Ademais note-se o seguinte: para se ganharem as indulgências anexas à Via Sacra (das quais falaremos pouco adiante), requer-se que os fiéis percorram as estações assinaladas por imagens ou cruzes devidamente bentas e instaladas. É necessário, outrossim, que meditem a Paixão do Senhor, sem, porém, estarem obrigados a seguir os quatorze episódios comemorados pelas respectivas estações (qualquer maneira de meditar os sofrimentos de Cristo satisfaz às exigências, no caso).

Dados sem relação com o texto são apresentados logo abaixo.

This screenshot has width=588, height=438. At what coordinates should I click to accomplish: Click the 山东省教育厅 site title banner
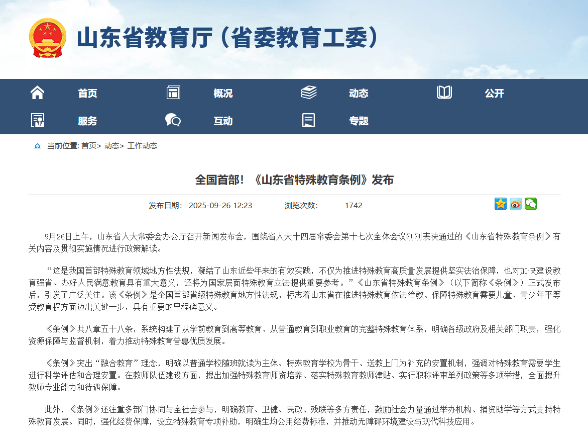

Por fim, merece ser realçado o papel importante dos RR.PP. Franciscanos na difusão do exercício da Via Sacra. Desde o séc. XTV os filhos de São Francisco são, sim, os guardas oficiais dos lugares santos da Palestina; entende-se, pois, que de modo especial se tenham dedicado à propagação da veneração à Via Dolorosa do Senhor; em suas igrejas e junto aos seus conventos, desde fins da Idade Média, tomaram o hábito de erguer as estações da Via Sacra; adotando a série sugerida por Jan Pascha e Adrichomius, fizeram que esta prevalecesse sobre todas as congêneres; foram também os filhos de S. Francisco que obtiveram dos Papas a concessão das numerosas indulgências anexas a tal exercício de piedade. — Grande benemérito da devoção à Via Sacra é São Leonardo de Porto Maurício O.F.M., que, por ocasião de sua atividade missionária em toda a Itália, de 1731 a 1751, conseguiu erguer 572 «Vias Sacras»; foi a pedido desse santo que o Papa Clemente XII, aos 3 de abril de 1731, baixou o decreto intitulado «Monita ad recte ordinandum devotum exercitium Viae Crucls», decreto cujas normas concernentes à ereção da Via Sacra e às respectivas indulgências foram, com poucas modificações, confirmadas pela Penitenciária Apostólica aos 13 de março de-1938.

Não hesitem, pois, os fiéis em usufruir dos benefícios da Paixão do Senhor tais como são propostos pela Via Sacra, Via Sacra que deve ser realizada segundo a mentalidade dos fervorosos peregrinos da Terra Santa!